## [Brief]
From the line containing "Given: Expand the" to the line containing "The image size is (1024, 478)." in the entries below, reproduce every line exactly, ends included. Nothing else belongs in the copy, and no pictures.
#### Material provided
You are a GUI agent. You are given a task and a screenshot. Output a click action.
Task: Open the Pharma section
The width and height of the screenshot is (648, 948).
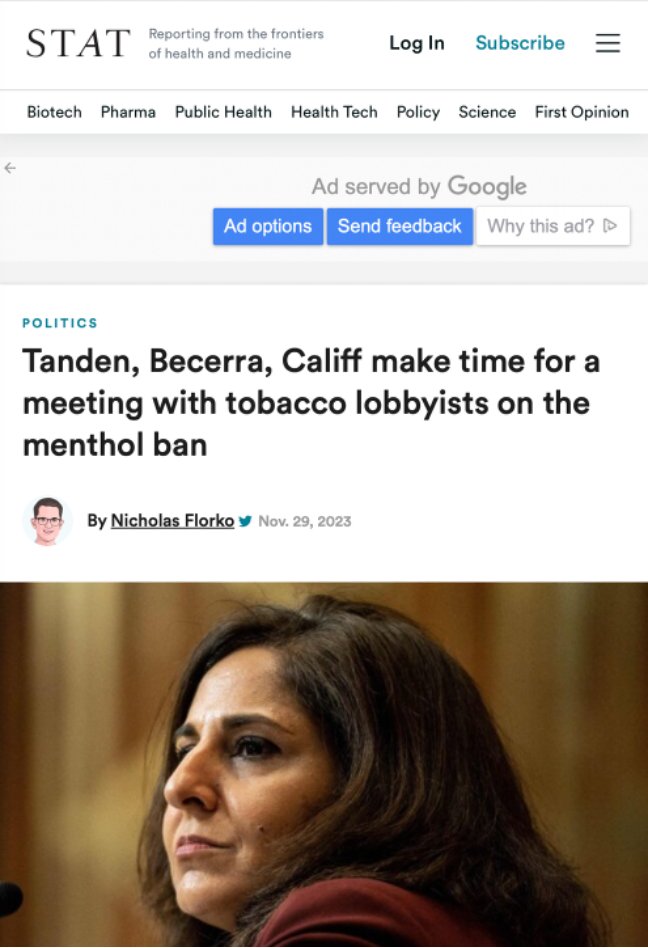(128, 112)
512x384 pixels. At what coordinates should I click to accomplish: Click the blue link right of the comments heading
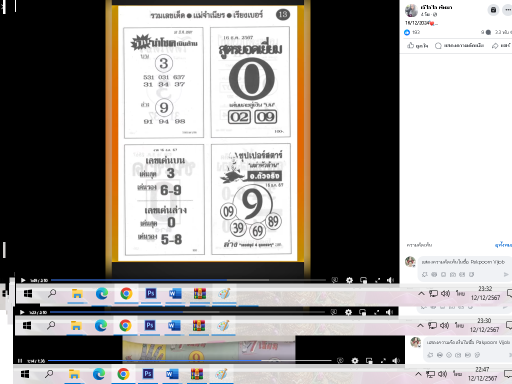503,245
########
#### Material provided
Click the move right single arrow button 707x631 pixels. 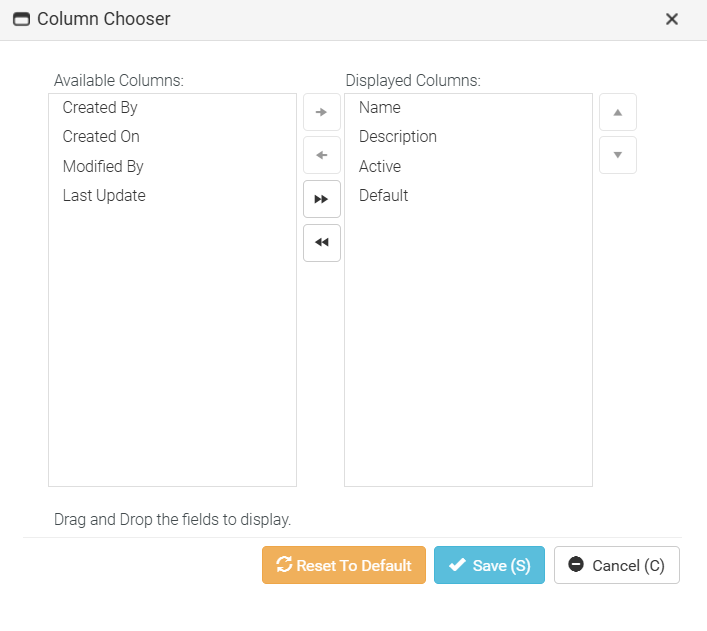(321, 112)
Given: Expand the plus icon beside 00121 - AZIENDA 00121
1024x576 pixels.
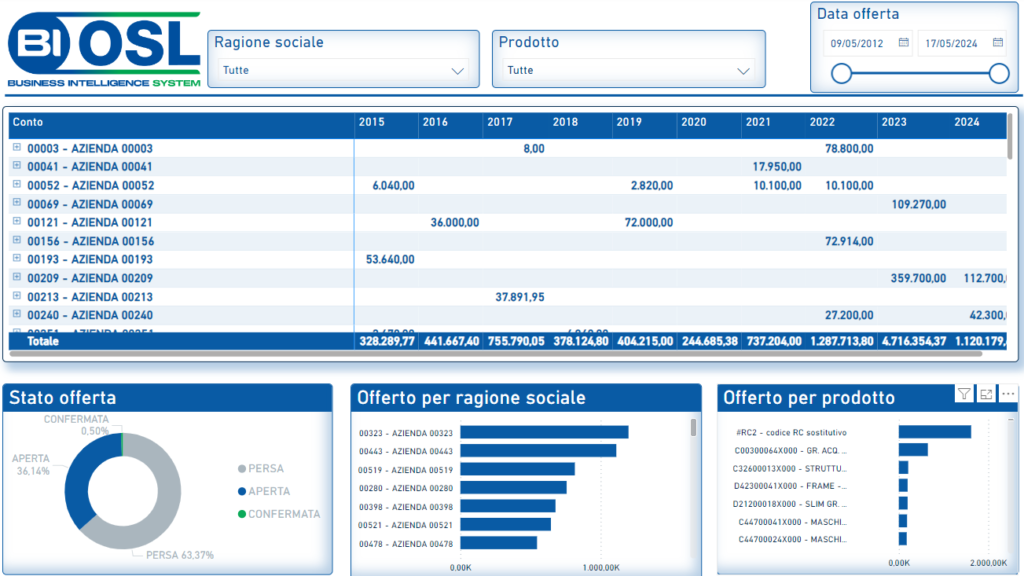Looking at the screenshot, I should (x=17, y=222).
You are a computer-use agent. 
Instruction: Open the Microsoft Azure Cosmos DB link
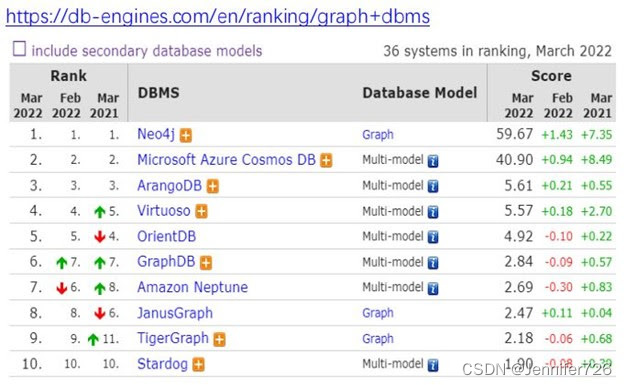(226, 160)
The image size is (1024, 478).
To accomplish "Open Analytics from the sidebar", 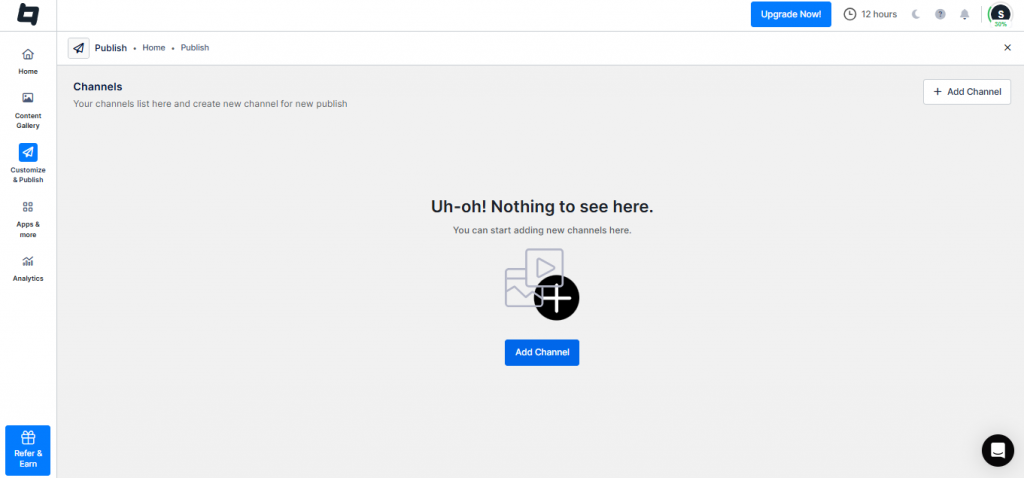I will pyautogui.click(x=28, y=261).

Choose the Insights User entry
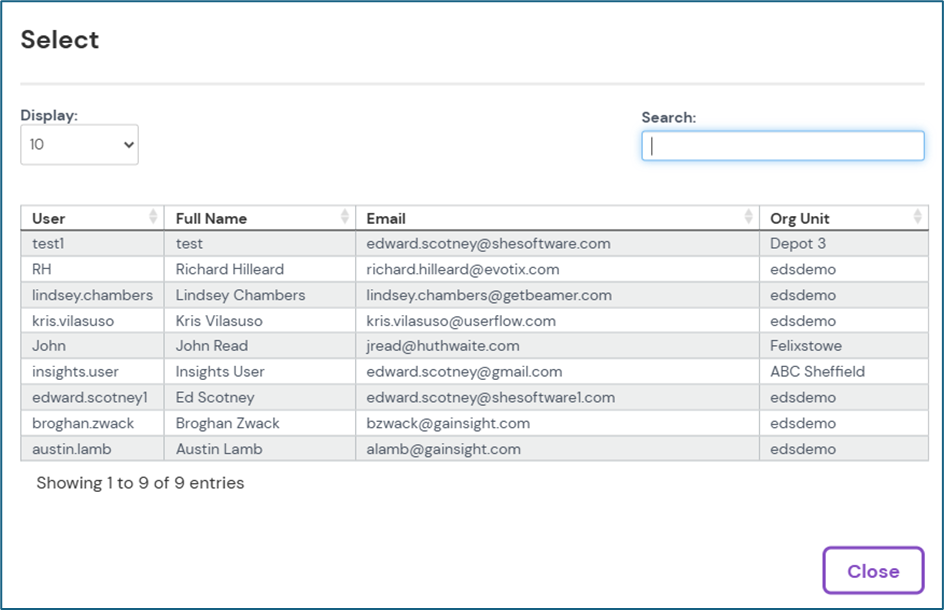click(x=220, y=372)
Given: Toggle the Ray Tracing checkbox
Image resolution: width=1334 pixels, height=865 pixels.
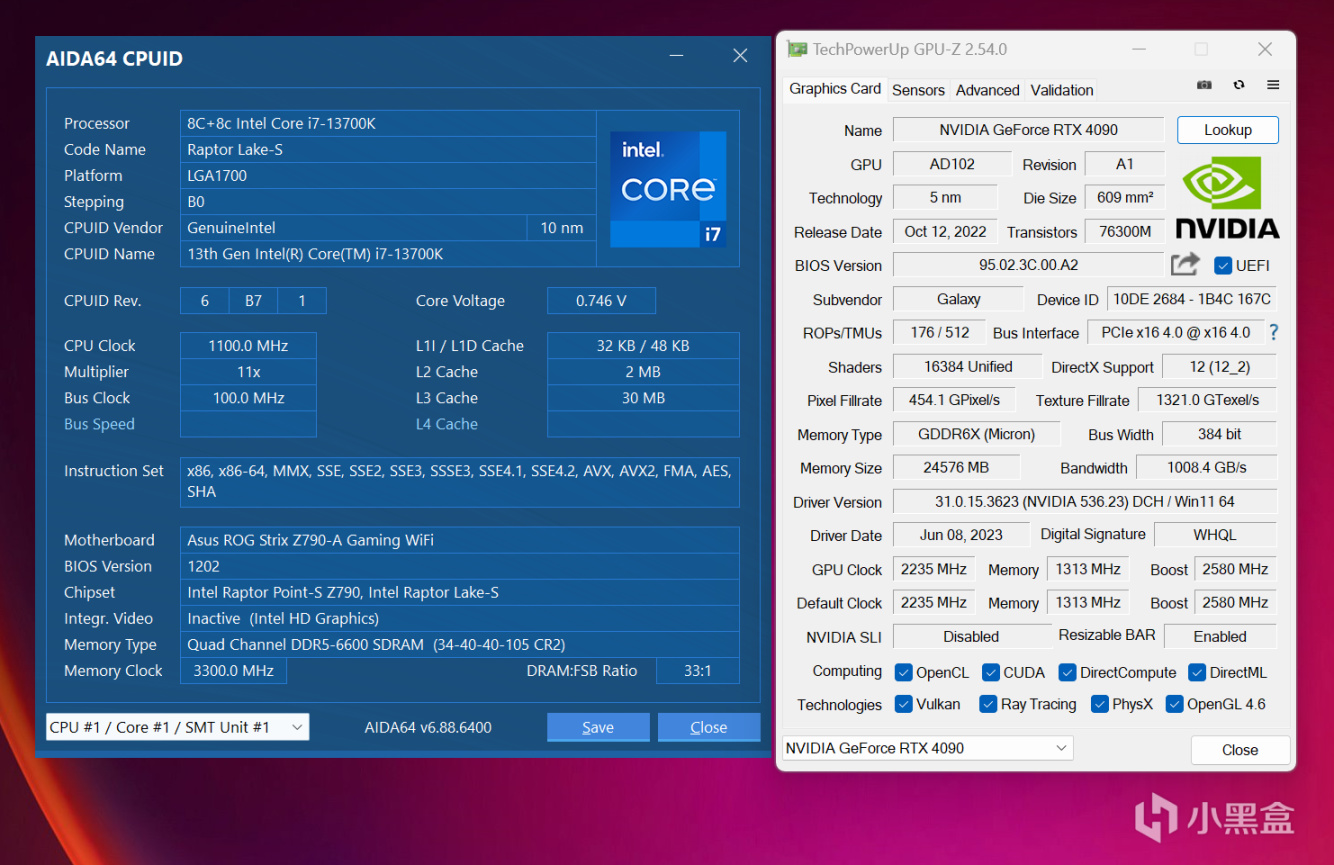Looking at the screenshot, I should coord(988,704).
########
## [Completed exercise]
Given: Expand the plus icon beside 00121 - AZIENDA 00121
1024x576 pixels.
Looking at the screenshot, I should (x=17, y=222).
You are a computer-use agent. 
Instruction: Open the Microsoft Azure Cosmos DB link
(226, 160)
The image size is (1024, 478).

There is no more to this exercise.